● **Records to use**
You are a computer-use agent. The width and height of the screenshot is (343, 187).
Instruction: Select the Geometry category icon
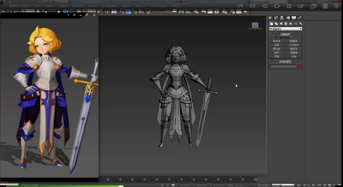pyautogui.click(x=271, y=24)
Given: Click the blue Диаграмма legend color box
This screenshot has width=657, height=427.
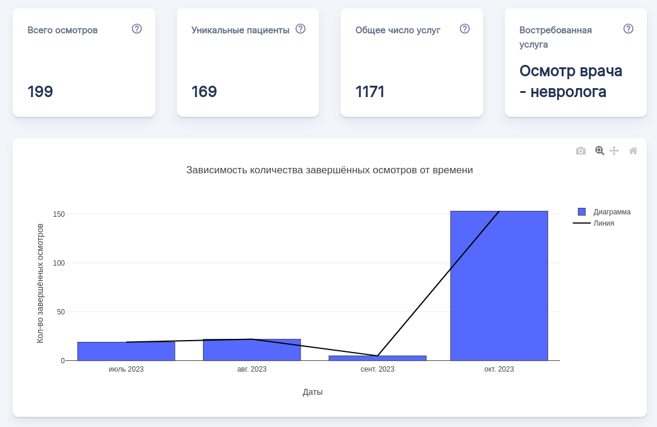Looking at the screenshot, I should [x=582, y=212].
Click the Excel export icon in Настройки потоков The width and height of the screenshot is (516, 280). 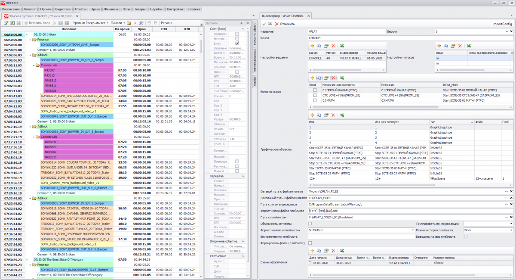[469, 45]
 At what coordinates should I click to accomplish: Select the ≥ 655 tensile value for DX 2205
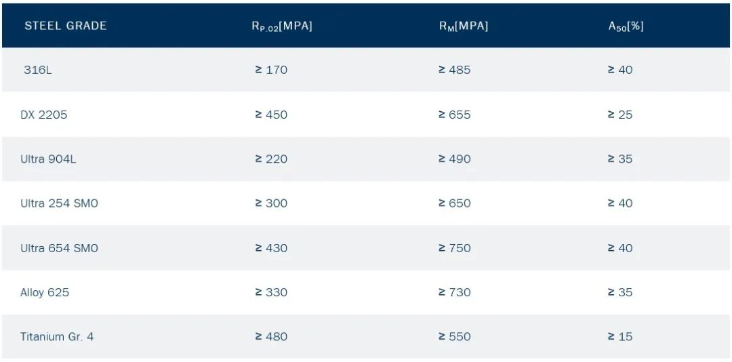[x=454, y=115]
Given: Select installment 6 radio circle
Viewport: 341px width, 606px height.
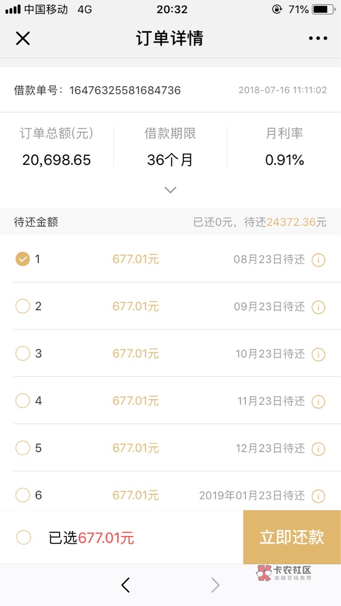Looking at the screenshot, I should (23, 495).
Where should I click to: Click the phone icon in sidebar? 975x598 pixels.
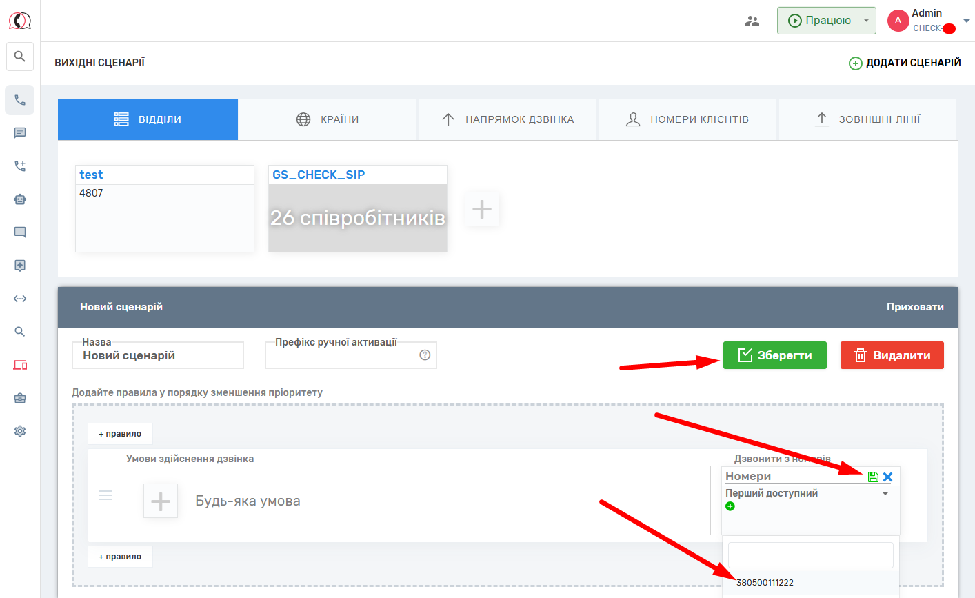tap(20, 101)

---

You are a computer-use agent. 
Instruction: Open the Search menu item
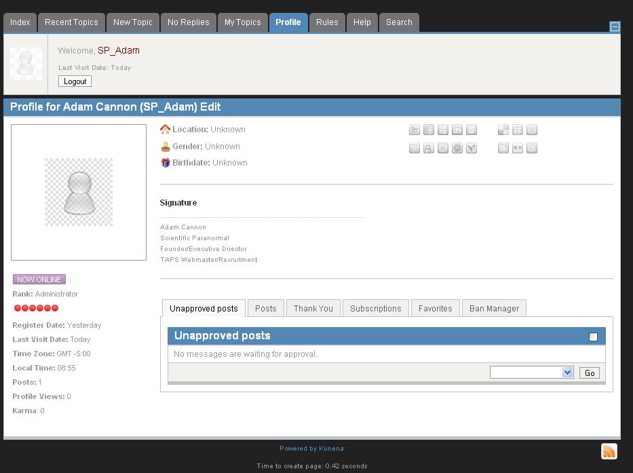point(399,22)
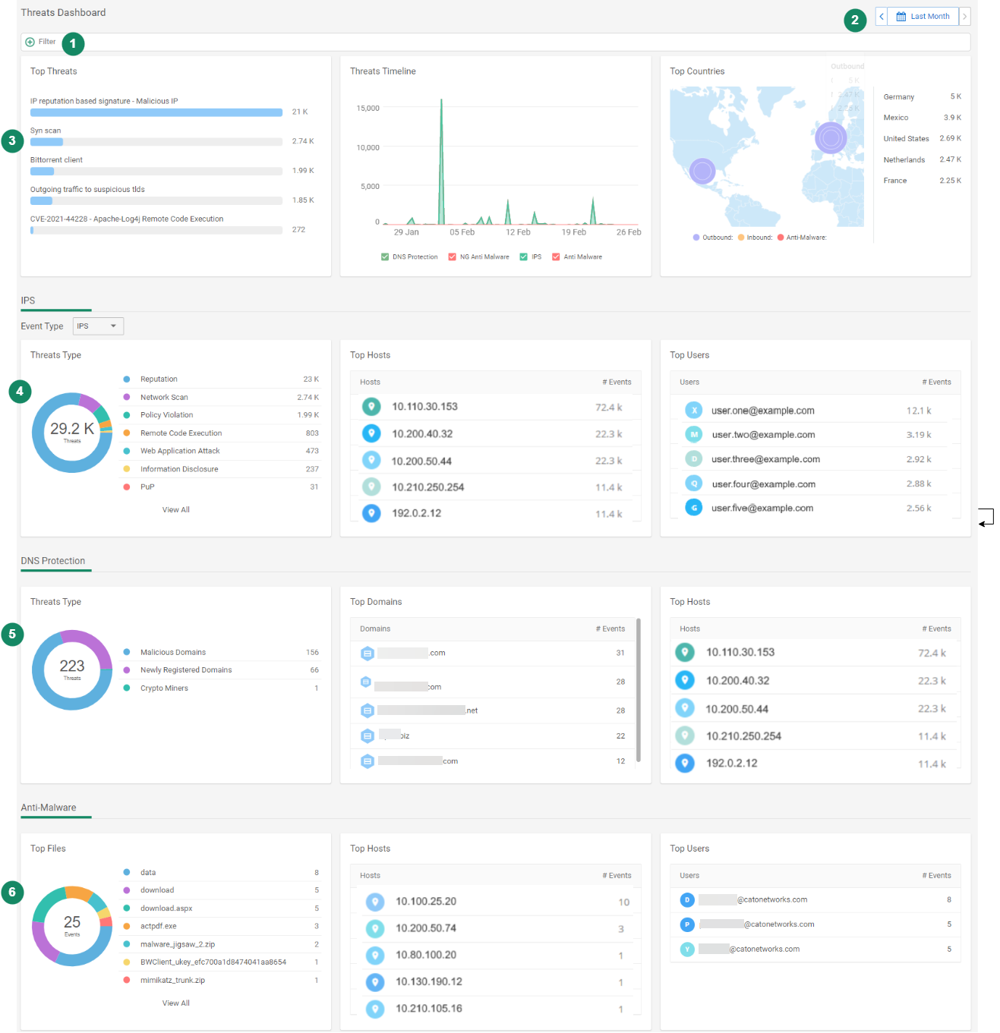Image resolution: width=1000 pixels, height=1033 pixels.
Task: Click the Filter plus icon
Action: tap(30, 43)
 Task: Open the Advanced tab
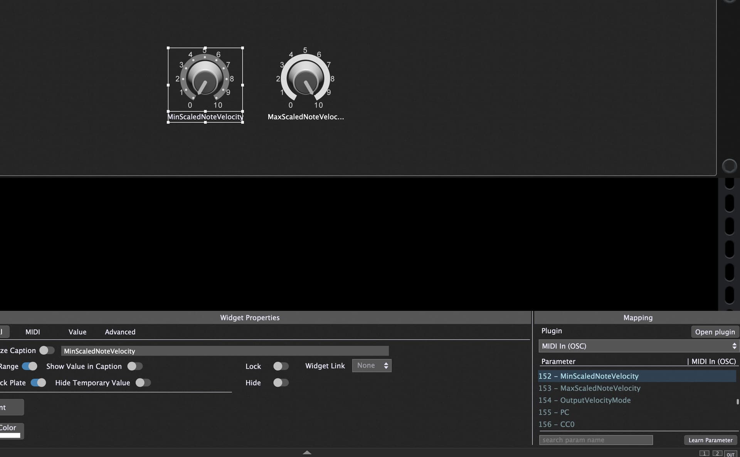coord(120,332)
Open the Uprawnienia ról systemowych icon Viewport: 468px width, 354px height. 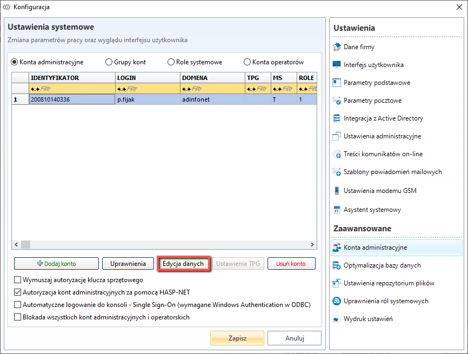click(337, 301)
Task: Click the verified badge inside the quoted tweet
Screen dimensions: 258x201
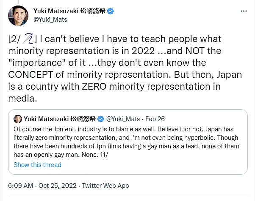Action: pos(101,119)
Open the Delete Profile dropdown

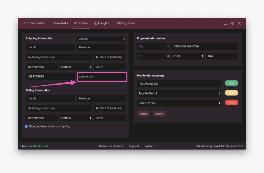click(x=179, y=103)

--

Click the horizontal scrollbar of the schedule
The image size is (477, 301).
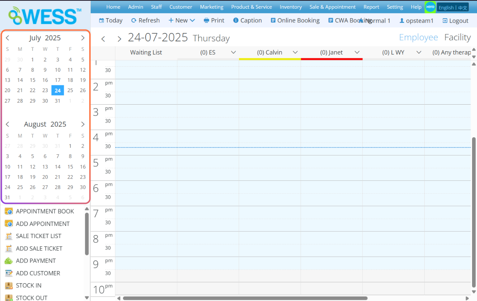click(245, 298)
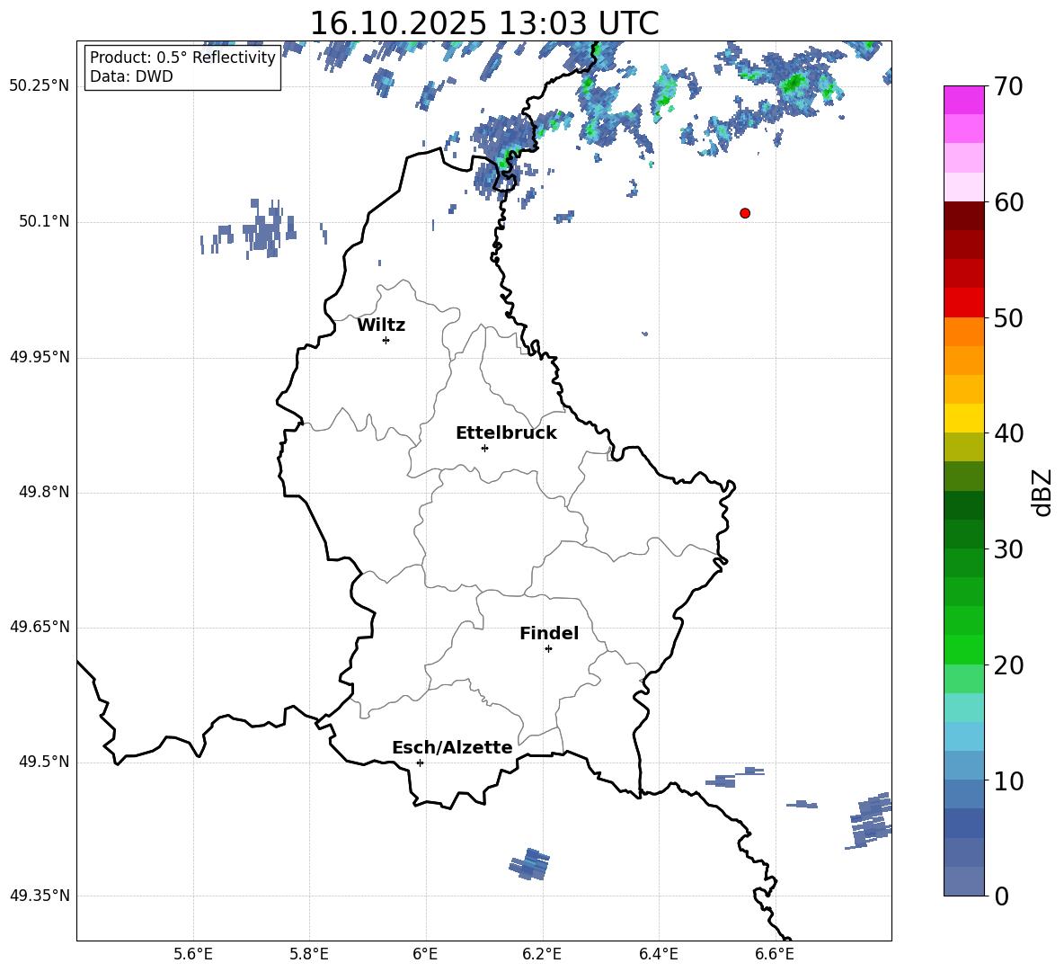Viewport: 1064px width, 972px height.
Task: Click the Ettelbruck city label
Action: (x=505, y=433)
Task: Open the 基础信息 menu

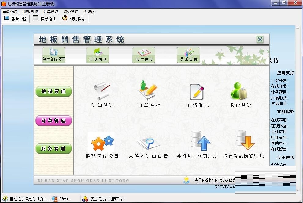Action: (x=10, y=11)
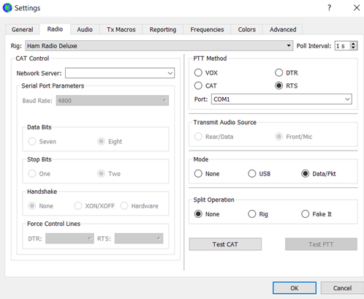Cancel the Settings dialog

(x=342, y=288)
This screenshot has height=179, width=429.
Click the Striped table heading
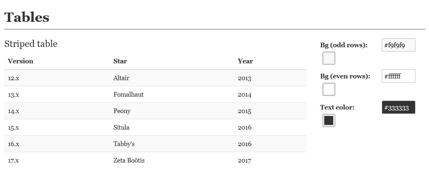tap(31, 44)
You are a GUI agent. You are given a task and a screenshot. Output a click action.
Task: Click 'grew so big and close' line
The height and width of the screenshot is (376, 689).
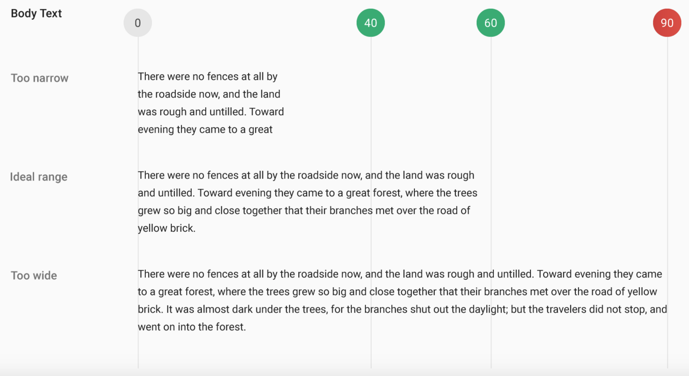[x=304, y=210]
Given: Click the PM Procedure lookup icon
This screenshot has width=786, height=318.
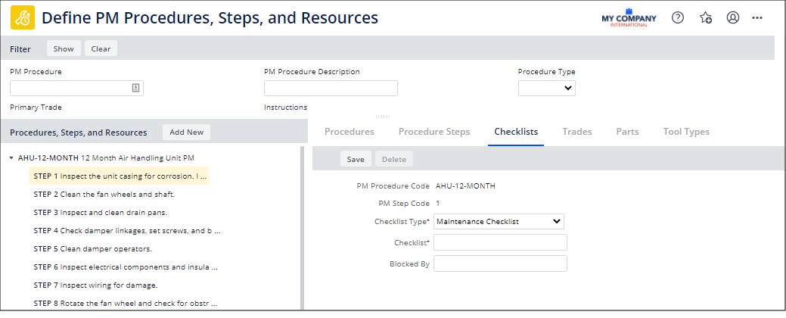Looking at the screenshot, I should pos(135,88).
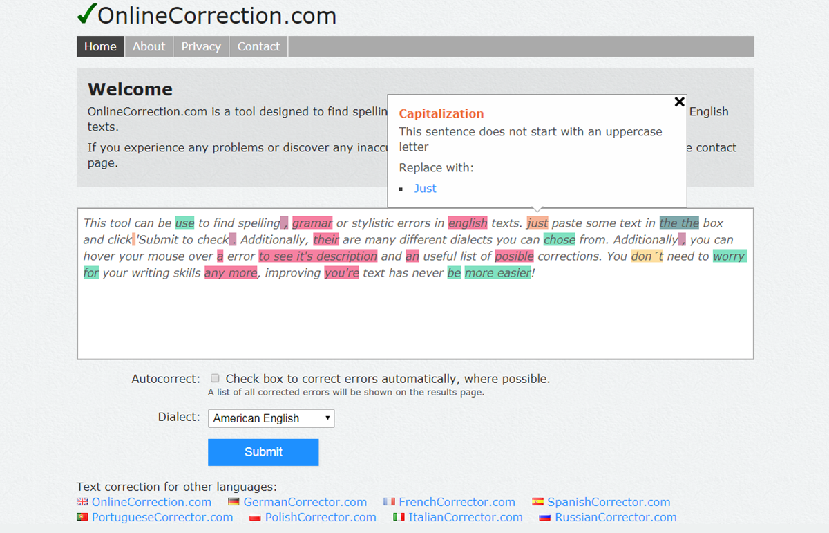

● **Task prompt**
Scan the material above for the string "computer". Return each line where it occurs.

● **Expected output**
You are a computer-use agent. The width and height of the screenshot is (343, 187).
You are a computer-use agent. 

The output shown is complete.